-- Task instructions --
1. Summarize the aviation electronics technician text in two sentences.
2. From the aviation electronics technician text, write out the passage from "Aviation electronics technicians (intermediate)" up to and including "with associated equipment.".
3. List every kind of system or equipment that the aviation electronics technician text says organizational technicians maintain.

-- Quoted text --
-------------------------

|Aviation electronics technician|
|Issued by||United States Navy|
Aviation electronics technician (AT) is a US Navy enlisted rating or job specialty (often called MOS or AFSC by other services). At the paygrade of E-9 (master chief petty officer) ATs merge with the aviation electrician's mate (AE) rating to become avionics technicians (AV). There has been talk of completely merging the two ratings, but as yet no definite plans have been announced. Aviation electronics technicians wear the specialty mark of a winged Helium atom.
Aviation electronics technicians (intermediate) perform intermediate level maintenance on aviation electronic components supported by conventional and automatic test equipment, including repair of weapons replaceable assemblies and shop replaceable assemblies and perform test equipment calibration/repair and associated test bench maintenance.
Aviation electronics technicians (organizational) perform organizational level maintenance on aviation electronics systems, to include: communications, radar, navigation, antisubmarine warfare sensors, electronic warfare, data link, fire control and tactical displays with associated equipment.

-------------------------

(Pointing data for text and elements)
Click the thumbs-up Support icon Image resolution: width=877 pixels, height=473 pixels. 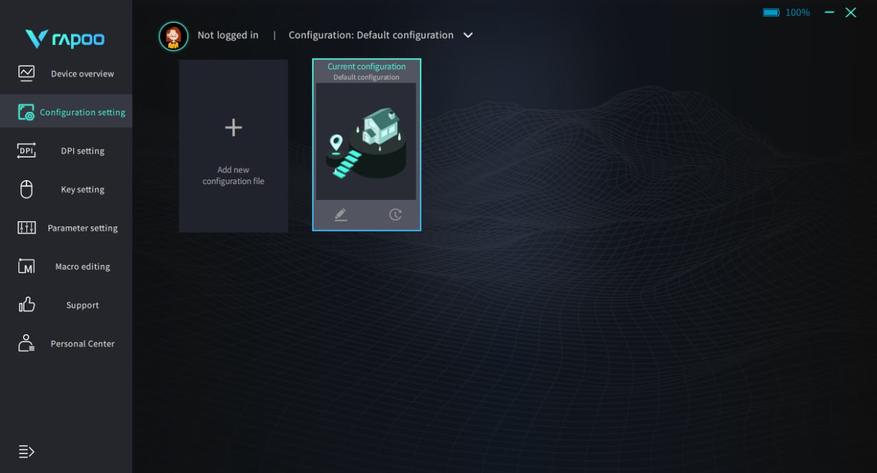(x=26, y=305)
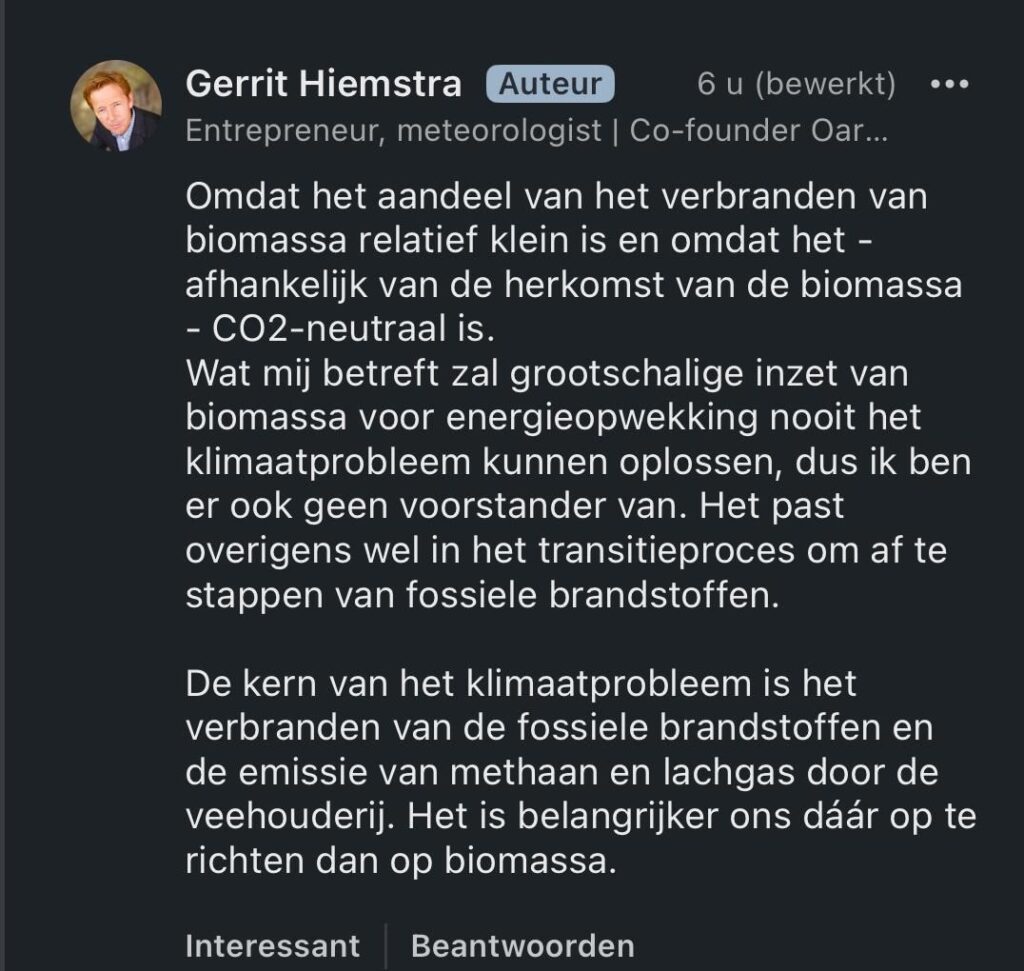Click the line 'stappen van fossiele brandstoffen.'
This screenshot has width=1024, height=971.
point(483,595)
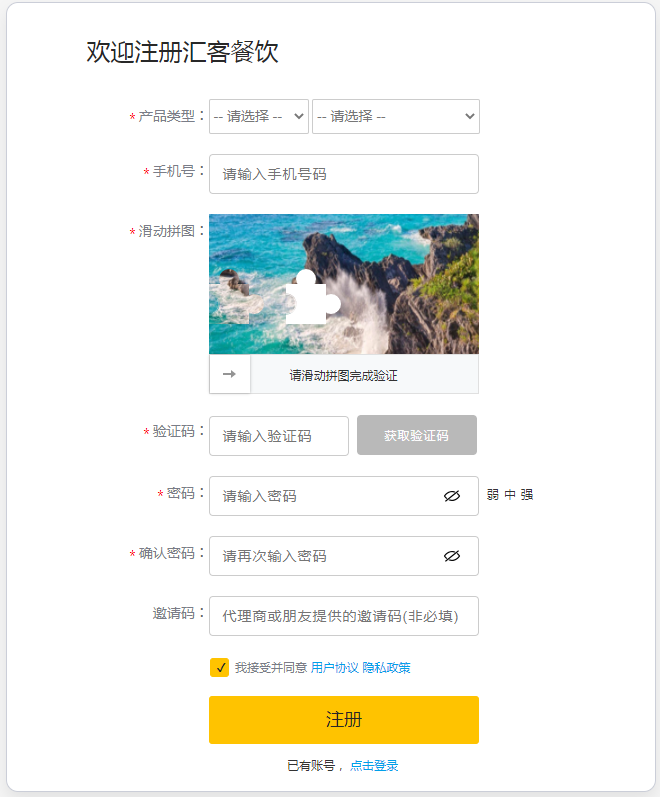Click the translucent puzzle piece on the left
Viewport: 660px width, 797px height.
(x=237, y=298)
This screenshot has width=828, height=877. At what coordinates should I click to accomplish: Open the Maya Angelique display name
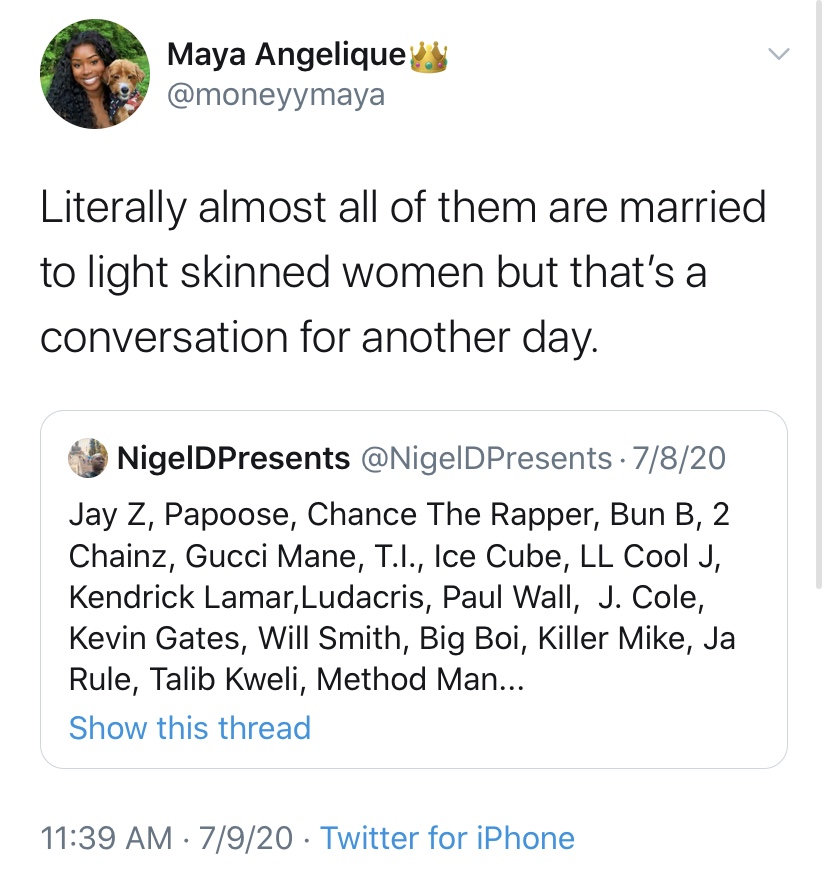coord(287,55)
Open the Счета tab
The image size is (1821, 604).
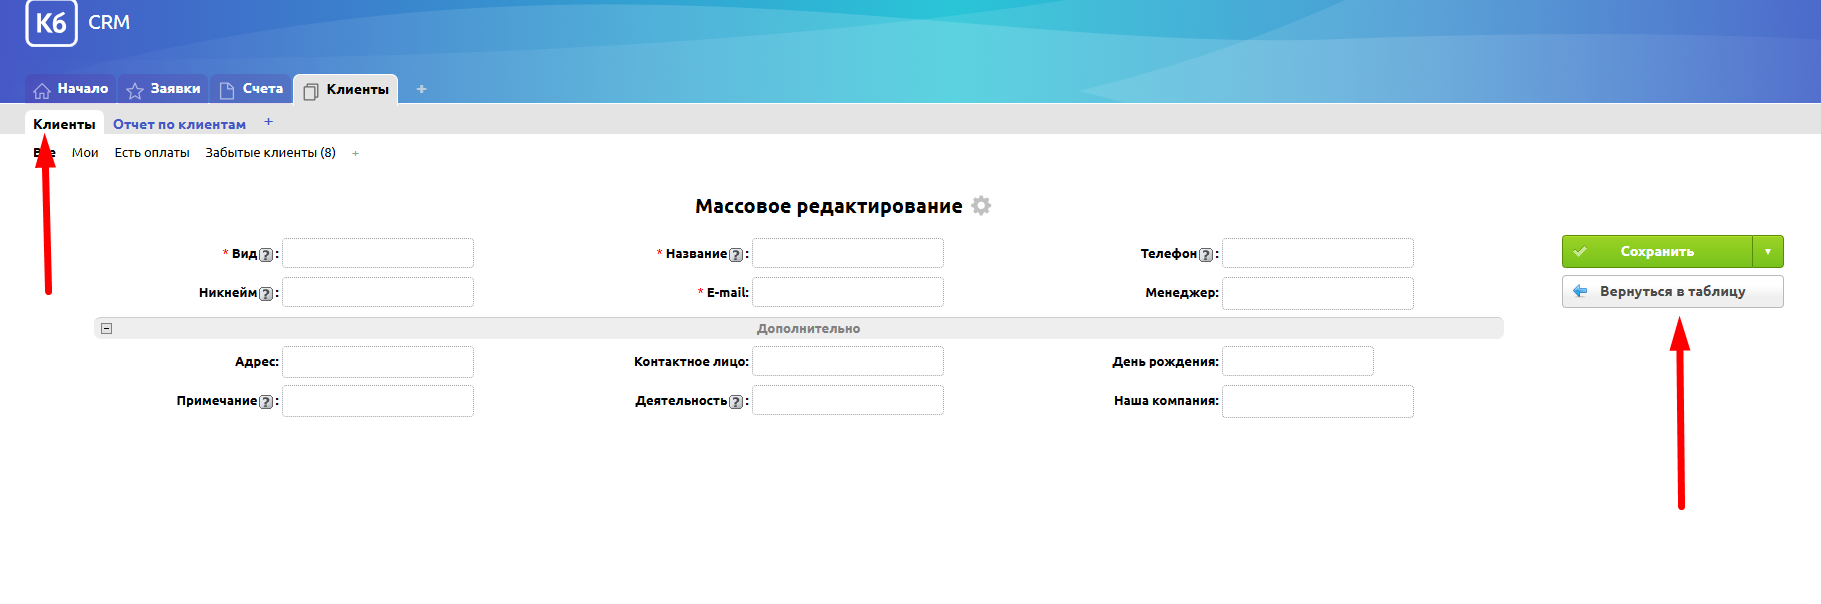(251, 89)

-------------------------

-- Responses --
1. Aviation electronics technician (AT) is a US Navy enlisted rating whose members merge with the aviation electrician's mate rating at paygrade E-9 to become avionics technicians, and they wear a winged Helium atom as their specialty mark. Intermediate ATs perform intermediate-level maintenance on aviation electronic components and calibrate and repair test equipment, while organizational ATs maintain aviation electronics systems such as communications, radar, and navigation.

2.
Aviation electronics technicians (intermediate) perform intermediate level maintenance on aviation electronic components supported by conventional and automatic test equipment, including repair of weapons replaceable assemblies and shop replaceable assemblies and perform test equipment calibration/repair and associated test bench maintenance.
Aviation electronics technicians (organizational) perform organizational level maintenance on aviation electronics systems, to include: communications, radar, navigation, antisubmarine warfare sensors, electronic warfare, data link, fire control and tactical displays with associated equipment.

3.
- communications
- radar
- navigation
- antisubmarine warfare sensors
- electronic warfare
- data link
- fire control
- tactical displays